Every line of the material below needs to be written out exactly, please.
*** Block opens ***
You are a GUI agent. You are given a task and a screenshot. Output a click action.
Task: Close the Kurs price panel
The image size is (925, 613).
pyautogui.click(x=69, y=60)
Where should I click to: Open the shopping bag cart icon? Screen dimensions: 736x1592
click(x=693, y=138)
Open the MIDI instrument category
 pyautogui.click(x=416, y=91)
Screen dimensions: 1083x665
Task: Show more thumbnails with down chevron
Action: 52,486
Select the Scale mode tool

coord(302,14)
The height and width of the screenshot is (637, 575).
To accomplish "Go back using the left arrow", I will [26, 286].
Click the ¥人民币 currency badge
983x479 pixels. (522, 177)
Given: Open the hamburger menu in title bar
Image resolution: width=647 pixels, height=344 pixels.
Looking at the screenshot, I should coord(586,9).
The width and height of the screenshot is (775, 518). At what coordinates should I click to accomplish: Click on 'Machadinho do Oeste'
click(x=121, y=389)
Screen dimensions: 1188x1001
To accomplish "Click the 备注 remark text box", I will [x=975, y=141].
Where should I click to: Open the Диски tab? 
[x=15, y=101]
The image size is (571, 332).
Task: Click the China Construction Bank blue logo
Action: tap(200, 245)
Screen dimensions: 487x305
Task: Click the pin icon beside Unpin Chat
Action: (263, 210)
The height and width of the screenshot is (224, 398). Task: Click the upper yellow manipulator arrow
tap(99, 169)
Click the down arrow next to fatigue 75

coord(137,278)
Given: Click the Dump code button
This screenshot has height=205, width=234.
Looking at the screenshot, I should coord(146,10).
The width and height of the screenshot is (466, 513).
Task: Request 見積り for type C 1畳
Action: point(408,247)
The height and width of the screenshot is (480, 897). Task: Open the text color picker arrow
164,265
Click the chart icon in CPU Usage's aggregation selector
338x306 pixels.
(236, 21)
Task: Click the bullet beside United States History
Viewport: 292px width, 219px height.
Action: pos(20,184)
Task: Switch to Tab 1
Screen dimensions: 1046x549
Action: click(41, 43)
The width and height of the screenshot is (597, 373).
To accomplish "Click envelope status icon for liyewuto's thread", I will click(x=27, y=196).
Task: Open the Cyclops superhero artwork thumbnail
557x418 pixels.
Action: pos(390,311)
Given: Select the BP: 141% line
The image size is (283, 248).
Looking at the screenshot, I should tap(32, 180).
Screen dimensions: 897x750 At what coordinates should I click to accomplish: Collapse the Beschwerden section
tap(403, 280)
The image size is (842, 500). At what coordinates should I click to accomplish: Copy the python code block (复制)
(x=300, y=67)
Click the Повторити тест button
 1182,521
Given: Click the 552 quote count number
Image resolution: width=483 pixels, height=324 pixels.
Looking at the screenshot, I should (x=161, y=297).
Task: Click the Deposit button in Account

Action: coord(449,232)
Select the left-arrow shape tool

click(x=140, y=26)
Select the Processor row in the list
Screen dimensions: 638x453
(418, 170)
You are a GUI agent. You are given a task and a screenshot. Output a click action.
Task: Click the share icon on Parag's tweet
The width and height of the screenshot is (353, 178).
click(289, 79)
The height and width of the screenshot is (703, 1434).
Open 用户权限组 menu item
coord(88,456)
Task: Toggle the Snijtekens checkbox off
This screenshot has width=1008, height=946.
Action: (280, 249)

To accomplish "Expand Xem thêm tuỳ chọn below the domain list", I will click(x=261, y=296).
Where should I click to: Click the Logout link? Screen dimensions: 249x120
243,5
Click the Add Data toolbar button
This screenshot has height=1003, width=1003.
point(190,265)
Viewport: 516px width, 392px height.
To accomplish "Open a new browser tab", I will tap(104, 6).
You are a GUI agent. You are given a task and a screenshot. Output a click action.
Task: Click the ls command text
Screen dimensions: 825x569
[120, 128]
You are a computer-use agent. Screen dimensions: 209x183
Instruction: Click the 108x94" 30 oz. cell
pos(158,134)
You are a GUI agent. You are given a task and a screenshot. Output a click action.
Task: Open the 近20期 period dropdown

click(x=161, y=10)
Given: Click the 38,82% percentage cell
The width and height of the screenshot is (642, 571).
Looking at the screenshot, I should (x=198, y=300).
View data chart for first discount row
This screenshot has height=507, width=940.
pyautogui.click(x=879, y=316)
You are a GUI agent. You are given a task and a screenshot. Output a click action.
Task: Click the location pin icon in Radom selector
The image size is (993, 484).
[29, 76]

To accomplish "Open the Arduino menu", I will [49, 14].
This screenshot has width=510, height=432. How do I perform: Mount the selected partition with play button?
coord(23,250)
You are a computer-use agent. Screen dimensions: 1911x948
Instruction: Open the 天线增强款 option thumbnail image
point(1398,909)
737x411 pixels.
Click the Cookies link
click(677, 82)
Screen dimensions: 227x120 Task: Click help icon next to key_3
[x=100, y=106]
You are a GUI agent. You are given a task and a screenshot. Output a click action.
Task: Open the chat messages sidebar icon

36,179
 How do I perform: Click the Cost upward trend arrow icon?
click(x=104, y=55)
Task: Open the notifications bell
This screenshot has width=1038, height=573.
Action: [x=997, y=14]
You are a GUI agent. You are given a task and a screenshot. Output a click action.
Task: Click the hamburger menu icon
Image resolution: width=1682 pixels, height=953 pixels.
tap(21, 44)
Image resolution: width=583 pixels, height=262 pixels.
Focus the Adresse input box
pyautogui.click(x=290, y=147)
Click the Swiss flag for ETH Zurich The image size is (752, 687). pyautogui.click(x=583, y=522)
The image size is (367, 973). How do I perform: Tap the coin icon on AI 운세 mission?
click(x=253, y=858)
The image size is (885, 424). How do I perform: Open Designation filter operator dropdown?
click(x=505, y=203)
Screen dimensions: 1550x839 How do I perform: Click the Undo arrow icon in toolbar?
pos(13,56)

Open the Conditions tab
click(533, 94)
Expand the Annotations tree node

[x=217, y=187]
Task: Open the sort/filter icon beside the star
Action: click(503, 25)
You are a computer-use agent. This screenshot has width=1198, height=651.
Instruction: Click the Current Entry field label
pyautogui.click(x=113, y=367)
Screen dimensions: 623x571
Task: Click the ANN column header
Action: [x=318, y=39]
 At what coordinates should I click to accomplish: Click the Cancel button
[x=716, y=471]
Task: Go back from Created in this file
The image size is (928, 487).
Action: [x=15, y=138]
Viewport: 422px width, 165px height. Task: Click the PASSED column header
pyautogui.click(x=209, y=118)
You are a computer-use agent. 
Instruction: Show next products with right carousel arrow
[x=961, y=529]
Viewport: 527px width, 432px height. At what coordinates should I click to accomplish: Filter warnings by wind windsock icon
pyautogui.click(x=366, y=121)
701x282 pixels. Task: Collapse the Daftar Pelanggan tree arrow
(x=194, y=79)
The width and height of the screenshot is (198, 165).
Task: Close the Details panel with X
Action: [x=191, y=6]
*** Block closes ***
Response area.
You are a GUI agent. You are given a task and a screenshot. Output a click action.
Task: Close the Kurs price panel
The image size is (925, 613).
pyautogui.click(x=69, y=60)
Where should I click to: Open the shopping bag cart icon? Screen dimensions: 736x1592
click(x=693, y=138)
Open the MIDI instrument category
 pyautogui.click(x=416, y=91)
Screen dimensions: 1083x665
Task: Show more thumbnails with down chevron
Action: 52,486
Select the Scale mode tool

coord(302,14)
The height and width of the screenshot is (637, 575).
To accomplish "Go back using the left arrow", I will [26, 286].
Click the ¥人民币 currency badge
983x479 pixels. (522, 177)
Given: Open the hamburger menu in title bar
Image resolution: width=647 pixels, height=344 pixels.
Looking at the screenshot, I should coord(586,9).
The width and height of the screenshot is (775, 518). At what coordinates should I click to accomplish: Click on 'Machadinho do Oeste'
click(x=121, y=389)
Screen dimensions: 1188x1001
To accomplish "Click the 备注 remark text box", I will [x=975, y=141].
Where should I click to: Open the Диски tab? 
[x=15, y=101]
The image size is (571, 332).
Task: Click the China Construction Bank blue logo
Action: tap(200, 245)
Screen dimensions: 487x305
Task: Click the pin icon beside Unpin Chat
Action: (263, 210)
The height and width of the screenshot is (224, 398). Task: Click the upper yellow manipulator arrow
tap(99, 169)
Click the down arrow next to fatigue 75

coord(137,278)
Given: Click the Dump code button
This screenshot has height=205, width=234.
Looking at the screenshot, I should coord(146,10).
The width and height of the screenshot is (466, 513).
Task: Request 見積り for type C 1畳
Action: point(408,247)
The height and width of the screenshot is (480, 897). Task: Open the text color picker arrow
164,265
Click the chart icon in CPU Usage's aggregation selector
338x306 pixels.
(236, 21)
Task: Click the bullet beside United States History
Viewport: 292px width, 219px height.
Action: pos(20,184)
Task: Switch to Tab 1
Screen dimensions: 1046x549
Action: click(41, 43)
The width and height of the screenshot is (597, 373).
To accomplish "Click envelope status icon for liyewuto's thread", I will click(x=27, y=196).
Task: Open the Cyclops superhero artwork thumbnail
557x418 pixels.
Action: pos(390,311)
Given: Select the BP: 141% line
The image size is (283, 248).
Looking at the screenshot, I should tap(32, 180).
Screen dimensions: 897x750 At what coordinates should I click to accomplish: Collapse the Beschwerden section
tap(403, 280)
The image size is (842, 500). At what coordinates should I click to accomplish: Copy the python code block (复制)
(x=300, y=67)
Click the Повторити тест button
 1182,521
Given: Click the 552 quote count number
Image resolution: width=483 pixels, height=324 pixels.
Looking at the screenshot, I should (x=161, y=297).
Task: Click the Deposit button in Account

Action: coord(449,232)
Select the left-arrow shape tool

click(x=140, y=26)
Select the Processor row in the list
Screen dimensions: 638x453
(418, 170)
You are a GUI agent. You are given a task and a screenshot. Output a click action.
Task: Click the share icon on Parag's tweet
The width and height of the screenshot is (353, 178).
click(289, 79)
The height and width of the screenshot is (703, 1434).
Open 用户权限组 menu item
coord(88,456)
Task: Toggle the Snijtekens checkbox off
This screenshot has width=1008, height=946.
Action: (280, 249)

To accomplish "Expand Xem thêm tuỳ chọn below the domain list", I will click(x=261, y=296).
Where should I click to: Click the Logout link? Screen dimensions: 249x120
243,5
Click the Add Data toolbar button
This screenshot has height=1003, width=1003.
point(190,265)
Viewport: 516px width, 392px height.
To accomplish "Open a new browser tab", I will tap(104, 6).
You are a GUI agent. You are given a task and a screenshot. Output a click action.
Task: Click the ls command text
Screen dimensions: 825x569
[120, 128]
You are a computer-use agent. Screen dimensions: 209x183
Instruction: Click the 108x94" 30 oz. cell
pos(158,134)
You are a GUI agent. You are given a task and a screenshot. Output a click action.
Task: Open the 近20期 period dropdown

click(x=161, y=10)
Given: Click the 38,82% percentage cell
The width and height of the screenshot is (642, 571).
Looking at the screenshot, I should (x=198, y=300).
View data chart for first discount row
This screenshot has height=507, width=940.
pyautogui.click(x=879, y=316)
You are a GUI agent. You are given a task and a screenshot. Output a click action.
Task: Click the location pin icon in Radom selector
The image size is (993, 484).
[29, 76]

To accomplish "Open the Arduino menu", I will [49, 14].
This screenshot has width=510, height=432. How do I perform: Mount the selected partition with play button?
coord(23,250)
You are a computer-use agent. Screen dimensions: 1911x948
Instruction: Open the 天线增强款 option thumbnail image
point(1398,909)
737x411 pixels.
Click the Cookies link
click(677, 82)
Screen dimensions: 227x120 Task: Click help icon next to key_3
[x=100, y=106]
You are a GUI agent. You are given a task and a screenshot. Output a click action.
Task: Open the chat messages sidebar icon

36,179
 How do I perform: Click the Cost upward trend arrow icon?
click(x=104, y=55)
Task: Open the notifications bell
This screenshot has width=1038, height=573.
Action: [x=997, y=14]
You are a GUI agent. You are given a task and a screenshot. Output a click action.
Task: Click the hamburger menu icon
Image resolution: width=1682 pixels, height=953 pixels.
tap(21, 44)
Image resolution: width=583 pixels, height=262 pixels.
Focus the Adresse input box
pyautogui.click(x=290, y=147)
Click the Swiss flag for ETH Zurich The image size is (752, 687). pyautogui.click(x=583, y=522)
The image size is (367, 973). How do I perform: Tap the coin icon on AI 운세 mission?
click(x=253, y=858)
The image size is (885, 424). How do I perform: Open Designation filter operator dropdown?
click(x=505, y=203)
Screen dimensions: 1550x839 How do I perform: Click the Undo arrow icon in toolbar?
pos(13,56)

Open the Conditions tab
click(533, 94)
Expand the Annotations tree node

[x=217, y=187]
Task: Open the sort/filter icon beside the star
Action: click(503, 25)
You are a computer-use agent. This screenshot has width=1198, height=651.
Instruction: Click the Current Entry field label
pyautogui.click(x=113, y=367)
Screen dimensions: 623x571
Task: Click the ANN column header
Action: [x=318, y=39]
 At what coordinates should I click to accomplish: Click the Cancel button
[x=716, y=471]
Task: Go back from Created in this file
The image size is (928, 487).
Action: [x=15, y=138]
Viewport: 422px width, 165px height. Task: Click the PASSED column header
pyautogui.click(x=209, y=118)
You are a computer-use agent. 
Instruction: Show next products with right carousel arrow
[x=961, y=529]
Viewport: 527px width, 432px height. At what coordinates should I click to accomplish: Filter warnings by wind windsock icon
pyautogui.click(x=366, y=121)
701x282 pixels. Task: Collapse the Daftar Pelanggan tree arrow
(x=194, y=79)
The width and height of the screenshot is (198, 165).
Task: Close the Details panel with X
Action: [x=191, y=6]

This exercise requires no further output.